Anyway, I then used my DenkII BV with a Power Switch and the LOA's. I tried the Veil again without the filter, but it was not visible. So while in the area I panned the Cygnus area and M29 and saw lots of star fields in 3D. Next over to M57 the Ring nebula with the low power arm (78x) and the LOA in the N near position. Very nice in the field and had the floating in front 3D view. This is one of the best targets for LOA I believe. Then I moved up to the middle setting of the Power Switch (115x) and the Ring was bigger and still held up well with the magnification. I spent a lot of time on this and using averted vision could make out the hole in the Ring. Then I went up to the high power setting (170x) which I rarely use on DSO's, but the seeing must have been really good to as the Ring still had detail. It was really large in the FOV and again could see the hole pretty well.

 

Next up was my favorite cluster, the Double in Perseus. My eastern view of the sky is the worst for me because of light pollution. I'm in a Red zone, but as it gets closer to the zenith I can see mag.5 stars on a good night of transparency. The cluster was about 30* over the horizon, so gave it a shot.

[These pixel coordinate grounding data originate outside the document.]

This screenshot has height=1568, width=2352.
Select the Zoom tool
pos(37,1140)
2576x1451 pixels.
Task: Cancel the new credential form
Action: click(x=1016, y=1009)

I was surprized, the surrounding sky was pretty dark and the stars looked like little diamonds against black velvet. I could almost fit both clusters in the view, but just centered each one to observe. The 3D effect was there on some stars and changed as I panned around the cluster. I'm not sure what the NGC number is for the cluster on the bottom that is shapped someone like a "C", but that is my favorite of the two. This was in the low power arm for 75x and then I moved to the middle power, 115x. This was much better now, really dark sky background and sharp stars throughout the FOV. I believe the 3D effect was more pronounced at this power. I spent a lot of time on this cluster, just beautifull and so comfortable to view it with two eyes!

 

By now M31 was getting a little higher in the sky and I could just barely see it with the naked eye. It still needs to get about 20* higher in the sky and should should really be awesome as it approaches Zenith where my LP is not that bad. In the low power arm, it of course took up the whole FOV and then some. Very bright core and I could just fit M32 in the FOV. For this object I had the "F" far setting dialed in as we know the galaxy sits outside ours. I was able to make out some form of the spiral shape on both sides of the core I believe.

 

Well that was it for the night, everything was soaked in dew by 10pm, so called it a night. Just a side note, I think my LP must be getting worse? I was back inside my dark house and looking out the patio door I could easily see everything on the ground and it didn't look really that dark up in the sky. My eyes no doubt where fully dark adapted. Now when I observe I use a hood over my head and block out all light at the EP and it really helps for DSO observing.